Source data:
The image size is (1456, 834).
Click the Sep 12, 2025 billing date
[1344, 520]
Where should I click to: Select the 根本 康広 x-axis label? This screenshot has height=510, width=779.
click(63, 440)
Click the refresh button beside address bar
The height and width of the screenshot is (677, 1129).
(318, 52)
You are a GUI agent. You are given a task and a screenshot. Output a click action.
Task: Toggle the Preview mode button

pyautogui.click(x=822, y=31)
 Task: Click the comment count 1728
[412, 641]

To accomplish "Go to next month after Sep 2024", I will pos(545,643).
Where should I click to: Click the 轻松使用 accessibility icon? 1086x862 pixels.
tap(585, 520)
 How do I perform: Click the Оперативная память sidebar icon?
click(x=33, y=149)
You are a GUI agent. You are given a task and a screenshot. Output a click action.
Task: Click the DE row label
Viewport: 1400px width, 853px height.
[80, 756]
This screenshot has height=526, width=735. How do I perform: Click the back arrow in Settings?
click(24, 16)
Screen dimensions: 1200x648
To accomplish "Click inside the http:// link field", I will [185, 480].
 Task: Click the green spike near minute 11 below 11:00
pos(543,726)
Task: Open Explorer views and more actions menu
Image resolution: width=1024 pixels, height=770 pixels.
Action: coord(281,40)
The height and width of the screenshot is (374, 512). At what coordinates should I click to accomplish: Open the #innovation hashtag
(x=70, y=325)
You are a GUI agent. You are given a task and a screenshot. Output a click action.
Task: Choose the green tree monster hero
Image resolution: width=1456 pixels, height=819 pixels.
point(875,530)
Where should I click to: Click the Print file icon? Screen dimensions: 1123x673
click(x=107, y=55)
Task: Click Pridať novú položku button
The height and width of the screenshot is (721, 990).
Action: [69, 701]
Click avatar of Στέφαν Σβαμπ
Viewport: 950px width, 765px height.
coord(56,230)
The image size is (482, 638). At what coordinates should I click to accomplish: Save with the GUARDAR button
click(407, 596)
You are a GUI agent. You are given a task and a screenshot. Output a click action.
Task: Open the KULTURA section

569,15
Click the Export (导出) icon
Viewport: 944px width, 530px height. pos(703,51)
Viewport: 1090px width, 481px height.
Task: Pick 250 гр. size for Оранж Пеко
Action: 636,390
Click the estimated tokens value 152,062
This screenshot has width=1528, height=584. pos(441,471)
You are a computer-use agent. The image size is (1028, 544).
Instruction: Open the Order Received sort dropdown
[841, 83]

## ACTION ITEM
Return the data in full, exactly as it appears above.

## ANSWER TO THIS EXERCISE
The image size is (1456, 834).
Click the Sep 12, 2025 billing date
[1344, 520]
Where should I click to: Select the 根本 康広 x-axis label? This screenshot has height=510, width=779.
click(63, 440)
Click the refresh button beside address bar
The height and width of the screenshot is (677, 1129).
(318, 52)
You are a GUI agent. You are given a task and a screenshot. Output a click action.
Task: Toggle the Preview mode button

pyautogui.click(x=822, y=31)
 Task: Click the comment count 1728
[412, 641]

To accomplish "Go to next month after Sep 2024", I will pos(545,643).
Where should I click to: Click the 轻松使用 accessibility icon? 1086x862 pixels.
tap(585, 520)
 How do I perform: Click the Оперативная память sidebar icon?
click(x=33, y=149)
You are a GUI agent. You are given a task and a screenshot. Output a click action.
Task: Click the DE row label
Viewport: 1400px width, 853px height.
[80, 756]
This screenshot has height=526, width=735. How do I perform: Click the back arrow in Settings?
click(24, 16)
Screen dimensions: 1200x648
To accomplish "Click inside the http:// link field", I will [185, 480].
 Task: Click the green spike near minute 11 below 11:00
pos(543,726)
Task: Open Explorer views and more actions menu
Image resolution: width=1024 pixels, height=770 pixels.
Action: coord(281,40)
The height and width of the screenshot is (374, 512). At what coordinates should I click to accomplish: Open the #innovation hashtag
(x=70, y=325)
You are a GUI agent. You are given a task and a screenshot. Output a click action.
Task: Choose the green tree monster hero
Image resolution: width=1456 pixels, height=819 pixels.
point(875,530)
Where should I click to: Click the Print file icon? Screen dimensions: 1123x673
click(x=107, y=55)
Task: Click Pridať novú položku button
The height and width of the screenshot is (721, 990).
Action: [69, 701]
Click avatar of Στέφαν Σβαμπ
Viewport: 950px width, 765px height.
coord(56,230)
The image size is (482, 638). At what coordinates should I click to accomplish: Save with the GUARDAR button
click(407, 596)
You are a GUI agent. You are given a task and a screenshot. Output a click action.
Task: Open the KULTURA section

569,15
Click the Export (导出) icon
Viewport: 944px width, 530px height. pos(703,51)
Viewport: 1090px width, 481px height.
Task: Pick 250 гр. size for Оранж Пеко
Action: 636,390
Click the estimated tokens value 152,062
This screenshot has width=1528, height=584. pos(441,471)
You are a computer-use agent. The image size is (1028, 544).
Instruction: Open the Order Received sort dropdown
[841, 83]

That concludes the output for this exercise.